- DIRECTIVE 1
Repeat, word for word, the part of the essay about a younger brother starting at "As a big brother, in" and ending at "needed to know.".
- DIRECTIVE 2
Pick up the essay about a younger brother where it stops, and keep writing it.

- TEXT EXTRACT
• • •
The biggest personal tragedy in life is wasted potential. What holds people back? At the root of it all is self-doubt, insecurity, the belief that others can do it better. My brother has always had the heart of two men. He was a lot, and I mean a lot like Tanner of the Bad News Bears, full of sauce and a never-say-die attitude. When he was knee-high he took on kids twice his size—he was afraid of nobody. My dad once coached a Little League team while my brother and I helped. John was younger than the boys on the team, and eventually attracted the older boy’s attention, in a negative way, and before long he was picked on. John slugged the biggest of the bunch and ran away. My father and I watched as the entire team chased him from infield to out and back again. Dad laughed, and he was so proud. His boy was a scrapper. He had heart.
As a big brother, in the short time that my brother and I shared the same residence, I give myself a C. I never hit him, no matter how badly I wanted to sometimes. Whenever he got in trouble with the local neighborhood kids, I was there to break it up. But I picked on him mercilessly about girls. “Oooh, you like her don’t you?” Noooooooooooo! He would scream to my sheer delight—daily. I always stood above him, keeping him in place. I was always top dog, and he needed to know.
• • •
- INFORMATION GIVEN

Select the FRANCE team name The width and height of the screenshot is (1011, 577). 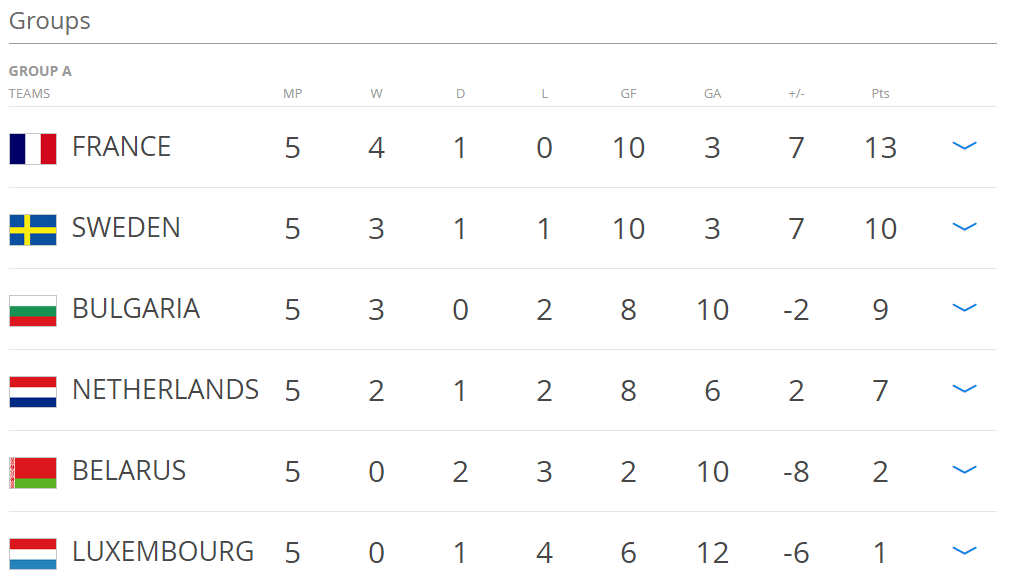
• • •
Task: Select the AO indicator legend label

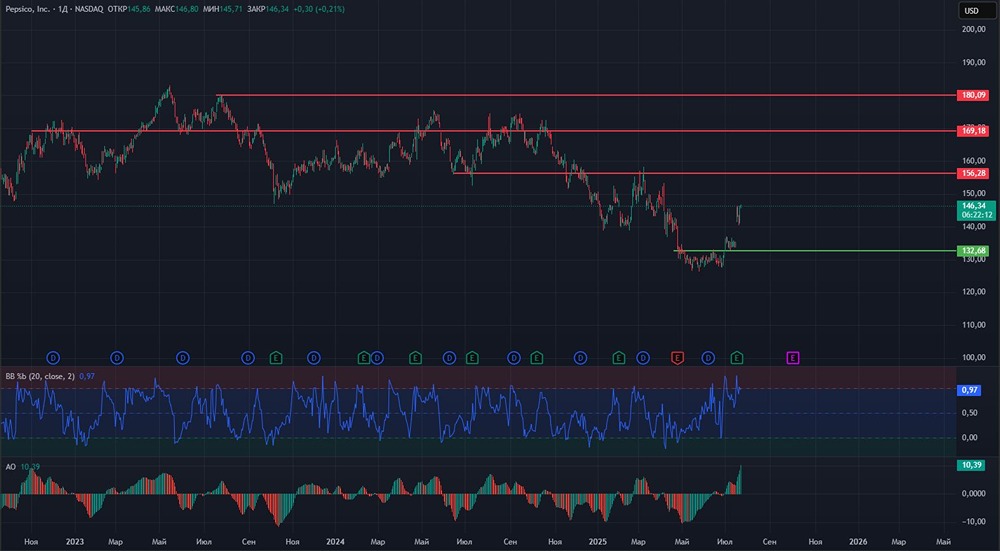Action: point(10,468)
• • •
- EXERCISE RESULT 1
As a big brother, in the short time that my brother and I shared the same residence, I give myself a C. I never hit him, no matter how badly I wanted to sometimes. Whenever he got in trouble with the local neighborhood kids, I was there to break it up. But I picked on him mercilessly about girls. “Oooh, you like her don’t you?” Noooooooooooo! He would scream to my sheer delight—daily. I always stood above him, keeping him in place. I was always top dog, and he needed to know.

- EXERCISE RESULT 2
As we got older, I stopped growing and he didn’t. I enjoyed a five year head start on him, but around 21 or 22, the size difference erodes like the sandy shore. We stood upon a rooftop, both of us wearing tool belts atop a plywood sheeted roof. Block layers surrounded our building on scaffolding; their hard-helmeted heads floated around the building like beach balls. I was irritated with my brother for being lapsidaisical. I had learned to run, and he was slowing me down. I threatened him like I always did. He straightened both arms to his sides and balled his fists.
“I’m not back down to you any more.”
My heart rattled in my chest as I realized he was serious. I lashed out and slapped him across the face—not hard, just enough to show him I was boss, desperate to hang on to my status that was already denigrated. “Ok then, let’s see what you’ve got,” I taunted.
He just stared at me, unblinking, still as a cobra. He repeated, “I won’t back down any more.”
I hollered some ridiculous challenge, but he only stood there. I finally walked away. One of the brick layers chided me later for picking on the small guy. I could only say, “He’s my brother.”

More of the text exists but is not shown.